Fionnbar's voice is filled with pride. "It's as if Donal's death has not been in vain," he says. "If it's three or six lives saved, isn't that incredibly positive? Sure, they are not all credited to Donal, but even if his words have saved one family from the trauma of suicide, isn't that great!"
Fionnbar and Elma are a very united couple. "The task into the future will be to keep this message rolling out to the second-level schools across the country," says Elma. "When you see the thousands of positive letters from people on how his message has helped, you cannot but promote what his mantra was, to 'Live Life to the Full'."
Fionnbar has created the hashtag #Livelife on Twitter and is hoping everyone can use it on Donal's birthday today to trend his message again.
Written on the walls of Donal's red hut, his den, perfectly stencilled there by him, are the words: "Leave no stone unturned, leave your fears behind." Now there is a new message. Donal's last video, made by the HSE, will be viewed by his family today, having been initially scheduled for Thursday.
Every time I see recordings of my dad on TV, I choke back the tears. He died 11 years ago, and he was 74. Today will be tough on the Walsh family.
Fionnbar takes a deep breath when I ask him about the video.
"We will look at it and see what comes from that," he says.
He moves on, not wishing to pre-judge. The fact that today is the month's mind brings him back to the funeral Mass.
"To everyone who had any part in the ceremonies of the 'Celebration of Donal's Life', each and every one of you honoured our family and son in a very special way and we will never forget this and humbly thank you."
Donal's pals will be at St John's again this afternoon.
Paul O'Connell and Jonathan Sexton have sent a message from the Lions' tour of Australia. Donal was a fine rugby player with Tralee RFC, and the rugby community has stepped up – September 12 sees the CROSS Rugby Legends Malin to Mizen Cycle hit Tralee.
"I'm training hard for that," says Fionnbar, who will lead the cycle from Tralee RFC up the steep incline to Moll's Gap near Killarney. The cycle is in aid of the Cross Rugby Legends Cancer Research Fund.
You must miss him terribly, I say to Fionnbar. "There's a gaping absence caused by Donal's death in the family home," he says. "There is an intense loss. The pain is intense. You have no idea until you go through it, but the friends that Donal brought to the family have been with us throughout the experience.

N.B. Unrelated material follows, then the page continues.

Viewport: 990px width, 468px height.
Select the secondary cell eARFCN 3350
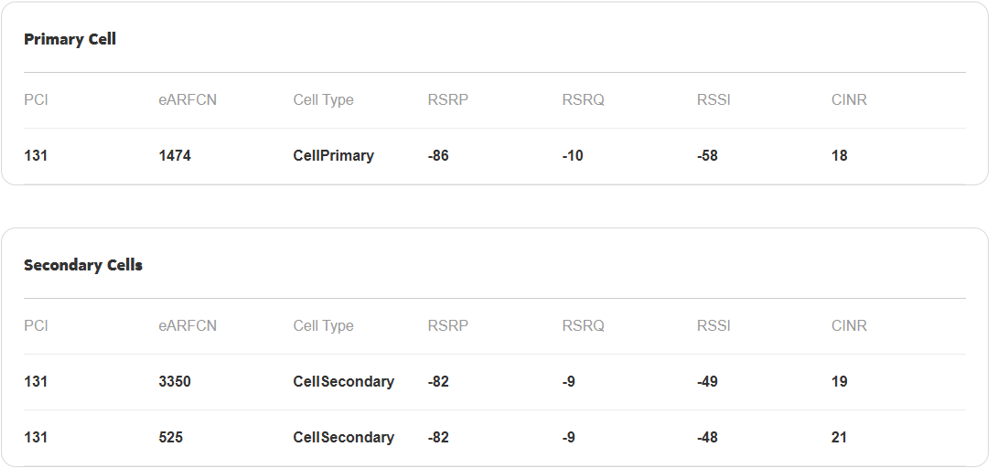[x=175, y=381]
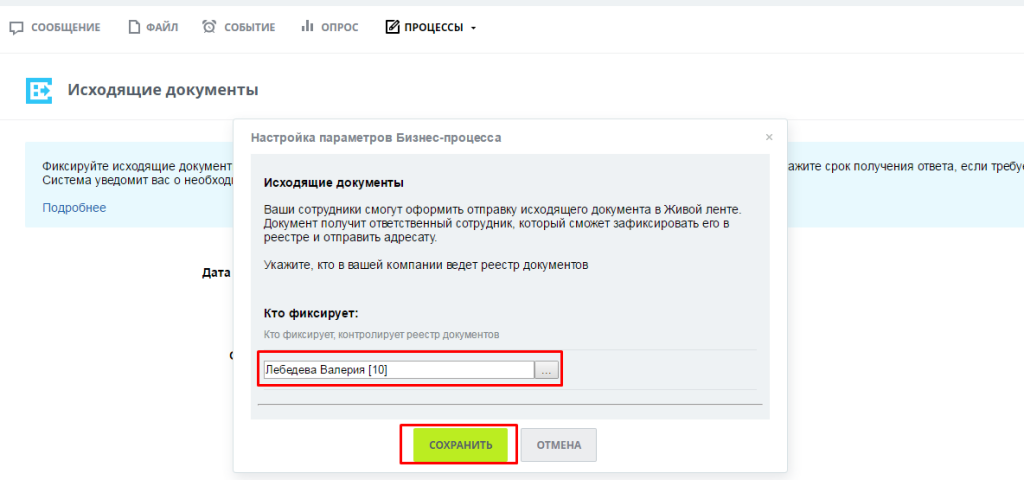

"Donal chose his friends well, and with the extended family have helped to ease the loss that has been left by his departure. Watching these boys and girls mature into young men and women has been one of Donal's final gifts to his family."
Fionnbar locked the door of Donal's bedroom on the day he was taken on his last journey. He wanted the room to still be Donal's bedroom as it was when he died there.
He knows for sure that "Donal's spirit is still with us".
THERE is no more noble quest than the spreading of the word of your dying son. Fionnbar and Elma are lovely, honest, open people pushed to extraordinary deeds by a series of events that would try the bravest.
So, is this all just a sad and desperate attempt by a grieving family to bring their boy back to life by keeping his message alive, or is there more?
Miracles are happening. Lives are being saved. Some of us who have witnessed the Donal story at first hand are convinced that Fionnbar and Elma have raised deeper issues.
Fionnbar has not lost his sense of humour. It sustains him. He warns me: "Don't make the piece too sad." And there's a text from him as I finish writing: "Just did 20k cycle. Not sure if it's grief or mid-life crisis, but the arse is getting very leathery."
He stops by Donal's grave every morning on his way home from the cycle. Father and son have their little chat. And off home he goes, on Donal's bike.